In other words, stripped to its basics, these locations appear just like the mid-day meals kitchens in Indian public schools. Like them, here too a number of things could go wrong - a kitchen oven could stop working, the sanitary fitting in the restroom could fail, one of the employees could fail to turn up that day, one of the food intermediates could go bad, or the truck bringing the day's meat stock could get delayed early morning. But these problems appear to have been surmounted. It is too much of a stretch to believe that the management (or franchise owner) has anticipated every eventuality and planned for them.  

I think there is one important factor that may have played an important role in aligning incentives in this giant exercise at logistics and work-flow management - insurance. The conventional wisdom is that insurance cushions the buyers (of the insurance) from unexpected and one-off high expenditure incurring events. But insurance may also have an operational efficiency enhancing feature.

Insurance services force providers to clearly defining service and product standards, besides putting in place adequate redundancies and slack to cover for various exigencies. Therefore once all the transactions involving equipments, man-power supply, trucking, etc are insured, it aligns incentives among all sides to a contract.

The flip side is that it piles on layers of costs, which ultimately get reflected in the high price of many services. There is also the possibility that distortions will creep in, especially if sellers of services can pass-on the high cost of insurance to willing buyers, like with health care in the US.

In any case, it will be interesting to examine the respective contributions of these less-discussed environmental factors as against the internal management effectiveness of firms to improving their operational efficiency?

This may also partially explain why it is difficult to establish such large supply chains in countries like India.

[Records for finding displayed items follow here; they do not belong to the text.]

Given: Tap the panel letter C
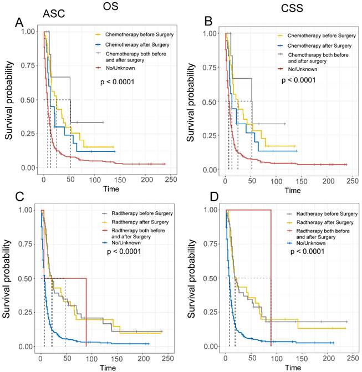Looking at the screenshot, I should click(19, 197).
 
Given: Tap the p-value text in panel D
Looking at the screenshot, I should click(304, 251).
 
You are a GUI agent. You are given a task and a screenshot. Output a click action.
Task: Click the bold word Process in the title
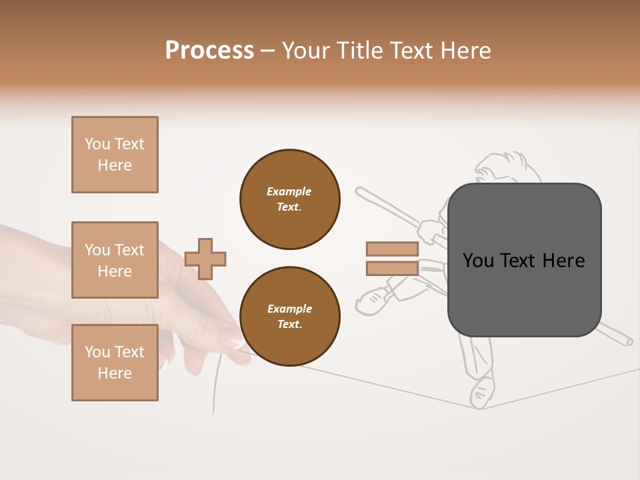click(x=209, y=51)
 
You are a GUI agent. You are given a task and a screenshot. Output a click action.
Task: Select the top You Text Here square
click(x=115, y=155)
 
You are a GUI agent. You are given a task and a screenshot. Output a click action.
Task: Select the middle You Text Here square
click(x=115, y=260)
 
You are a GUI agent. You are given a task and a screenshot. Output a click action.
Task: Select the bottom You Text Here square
click(x=115, y=363)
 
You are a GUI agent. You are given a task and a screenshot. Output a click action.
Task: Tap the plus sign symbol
click(x=205, y=259)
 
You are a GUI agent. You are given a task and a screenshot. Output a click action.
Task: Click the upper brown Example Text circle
click(x=290, y=199)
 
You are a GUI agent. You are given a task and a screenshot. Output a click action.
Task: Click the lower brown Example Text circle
click(x=290, y=316)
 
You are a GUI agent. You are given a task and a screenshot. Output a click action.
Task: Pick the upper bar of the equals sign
click(x=392, y=249)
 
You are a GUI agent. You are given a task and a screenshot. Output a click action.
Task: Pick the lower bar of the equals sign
click(x=392, y=269)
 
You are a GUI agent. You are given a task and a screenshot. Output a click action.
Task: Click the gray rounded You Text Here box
click(x=524, y=293)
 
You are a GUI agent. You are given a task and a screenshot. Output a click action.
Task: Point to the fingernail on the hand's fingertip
click(x=233, y=343)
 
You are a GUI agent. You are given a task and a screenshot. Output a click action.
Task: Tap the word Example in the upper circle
click(x=289, y=191)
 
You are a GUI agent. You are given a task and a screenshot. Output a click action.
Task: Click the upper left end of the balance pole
click(x=360, y=191)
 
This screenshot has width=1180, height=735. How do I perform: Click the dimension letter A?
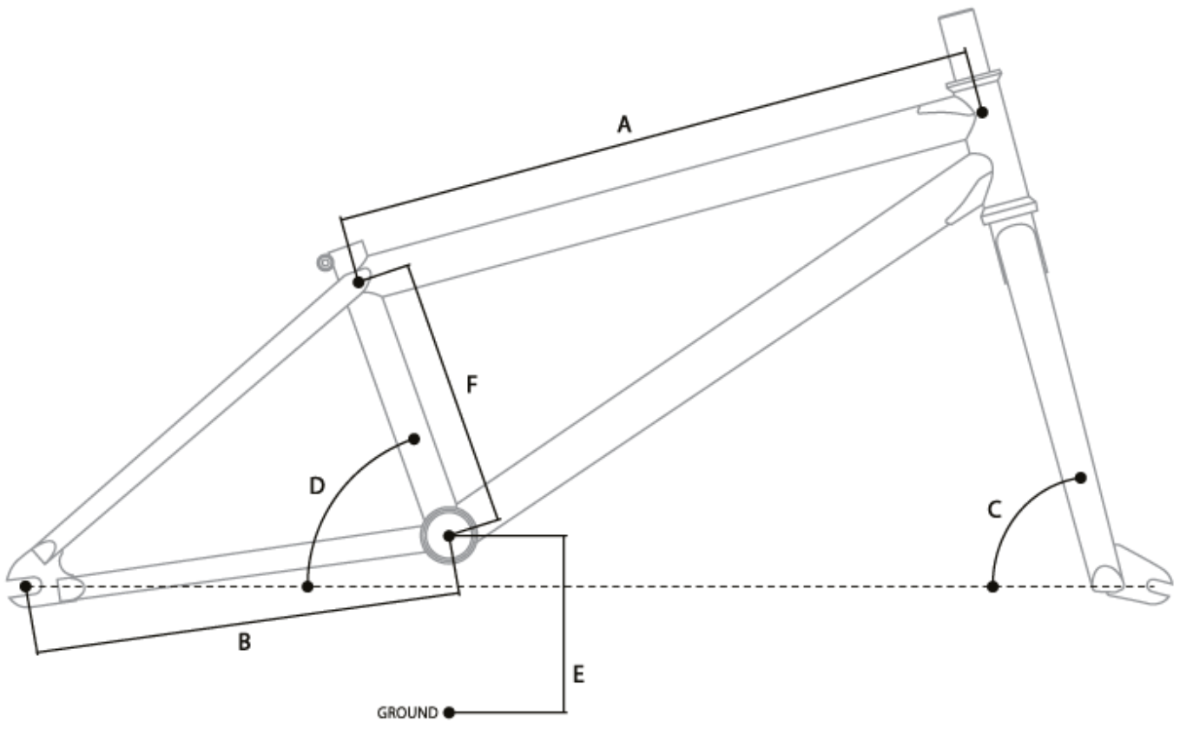[623, 125]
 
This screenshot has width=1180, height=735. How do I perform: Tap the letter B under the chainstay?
[245, 643]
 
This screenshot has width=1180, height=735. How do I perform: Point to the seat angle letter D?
[317, 485]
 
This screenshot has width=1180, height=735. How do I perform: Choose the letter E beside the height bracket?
[579, 674]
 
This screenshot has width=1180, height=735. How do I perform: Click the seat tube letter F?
[471, 385]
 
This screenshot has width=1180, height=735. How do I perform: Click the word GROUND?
[407, 713]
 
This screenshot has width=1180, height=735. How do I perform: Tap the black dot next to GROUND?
[449, 713]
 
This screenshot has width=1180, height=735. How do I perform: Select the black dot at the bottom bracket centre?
[449, 535]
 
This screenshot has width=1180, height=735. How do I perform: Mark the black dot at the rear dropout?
[26, 586]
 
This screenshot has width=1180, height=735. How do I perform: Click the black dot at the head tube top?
[982, 112]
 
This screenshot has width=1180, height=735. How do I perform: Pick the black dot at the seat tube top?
[358, 281]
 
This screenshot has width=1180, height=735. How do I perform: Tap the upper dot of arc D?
[414, 439]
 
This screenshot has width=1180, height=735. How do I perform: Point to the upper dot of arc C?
[1081, 477]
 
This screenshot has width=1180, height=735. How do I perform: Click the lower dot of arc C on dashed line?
[993, 586]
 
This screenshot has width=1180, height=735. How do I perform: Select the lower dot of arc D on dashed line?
[307, 586]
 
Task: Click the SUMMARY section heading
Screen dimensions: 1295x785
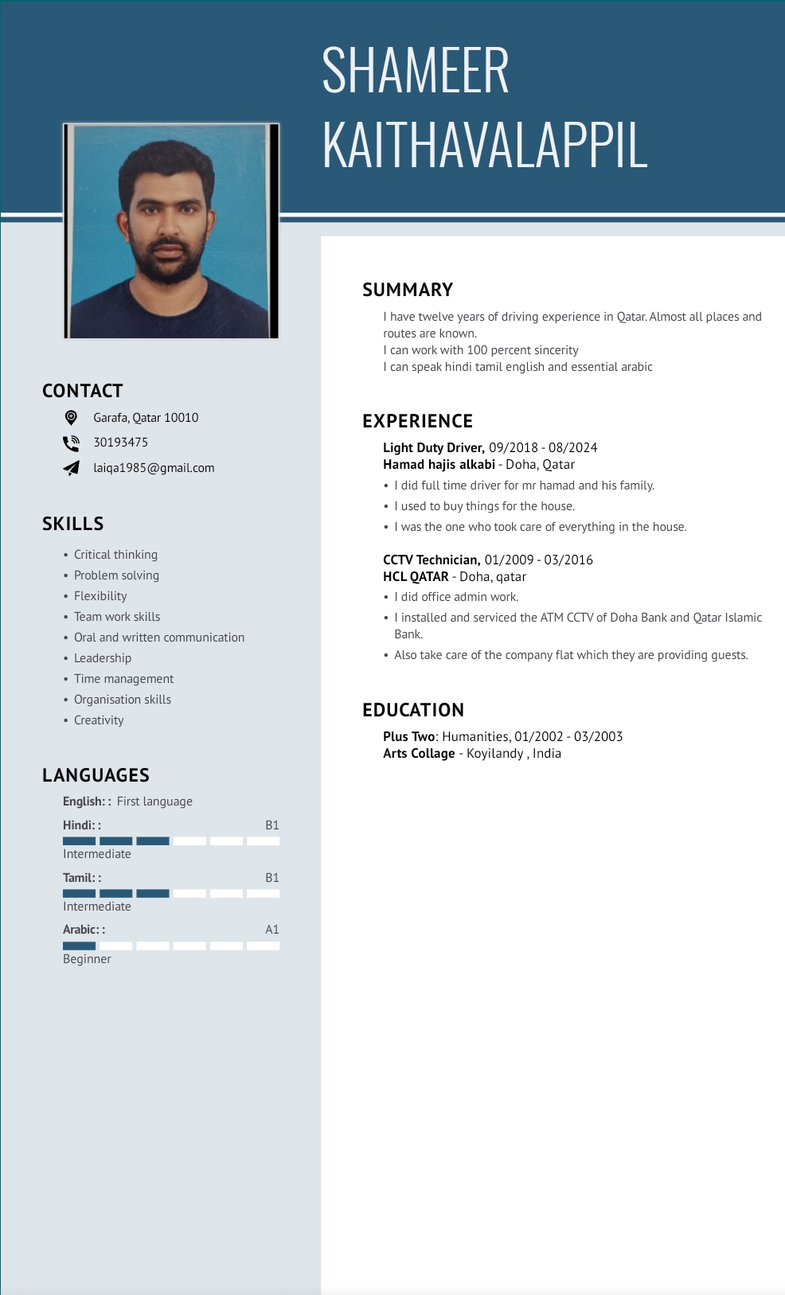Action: [x=408, y=290]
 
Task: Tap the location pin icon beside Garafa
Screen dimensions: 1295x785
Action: [x=71, y=417]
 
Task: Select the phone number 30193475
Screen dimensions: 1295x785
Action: [x=121, y=443]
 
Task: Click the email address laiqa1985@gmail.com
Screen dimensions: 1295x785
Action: [x=154, y=468]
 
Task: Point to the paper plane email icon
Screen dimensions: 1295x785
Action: [x=71, y=468]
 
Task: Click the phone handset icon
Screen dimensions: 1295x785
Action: [x=71, y=443]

The development of a similar eco-system will be constrained by the price-sensitive nature of these markets. 

Sunday, August 25, 2013

Observations on India's currency crisis

The rupee's slide continues. Apart from adverse global headwinds, triggered off by the uncertainty associated with a tapering of the quantitative easing in the US, the Indian economy has been battered by three weaknesses - persistent high inflation, large fiscal deficit, and unsustainable current account deficit. It was natural that, atleast in the short-run, the value of rupee decline since it was losing competitiveness both internally (due to inflation) and externally (due to greater demand for foreign currency).

In this context, I have three observations.

1. One of the most worrying things about the crisis is the potential adverse impact of a falling rupee on the external debt sustainability of Indian corporations. They have raised $ 50 bn in loans over the past four years, buoyed by the ultra-low interest rates abroad and an environment which favored large capital inflows into emerging economies. Many commentators had strongly supported such capital financing, on grounds of cost efficiency and others, and the RBI too had successively eased external commercial borrowing restrictions. Since most of these borrowers had their revenues in rupee, any depreciation of rupee was certain to adversely affect them. Interestingly, the raising of external debt continues unabated, and no body appears to be calling for some restraints on it.

This should be a strong reminder to the advocates of unhindered capital flows about its potential dangers. Market participants, in this case our corporations, swim with the tide and rarely exercise rational restraint when the times are good. Regulators should exercise caution and refrain from pro-cyclical measures, even in the face of vociferous support for such measures, when the markets are on the upswing. This is only the latest episode of private corporations running up large external debts in a capital flow cycle, only to endanger their country when the cycle reverses. And we still learn nothing from such recurrent episodes.

2. Commentators have been accusing the government for not doing much to escape the crisis. While the government undoubtedly bears the major share of the blame for having allowed things to get this worse, there is little that it can do now to avoid some period of suffering. Those who call on the government to "do something path-breaking and far-reaching" do not realize that there are no such silver-bullets. The deep structural problems of the Indian economy have been exacerbated by a self-fulfilling downward spiral of negative sentiments that have gripped the perceptions of Indian economy.  

The former is a very serious battle to be fought later, though reforms have to be initiated now. And backstopping the downward spiral and reshaping expectations is a not a matter that is easily addressed, even by the most proactive of governments, leave aside governments with deeply eroded credibility. In any case, even the most appropriate policy measures start impacting with a reasonable lag, which is often time enough for the economy to spiral further down. It is evident that we over-estimate the ability of the government to do much in the short-term, though this is no excuse for the government to delay taking steps to lay the foundations for a sustained medium-term recovery.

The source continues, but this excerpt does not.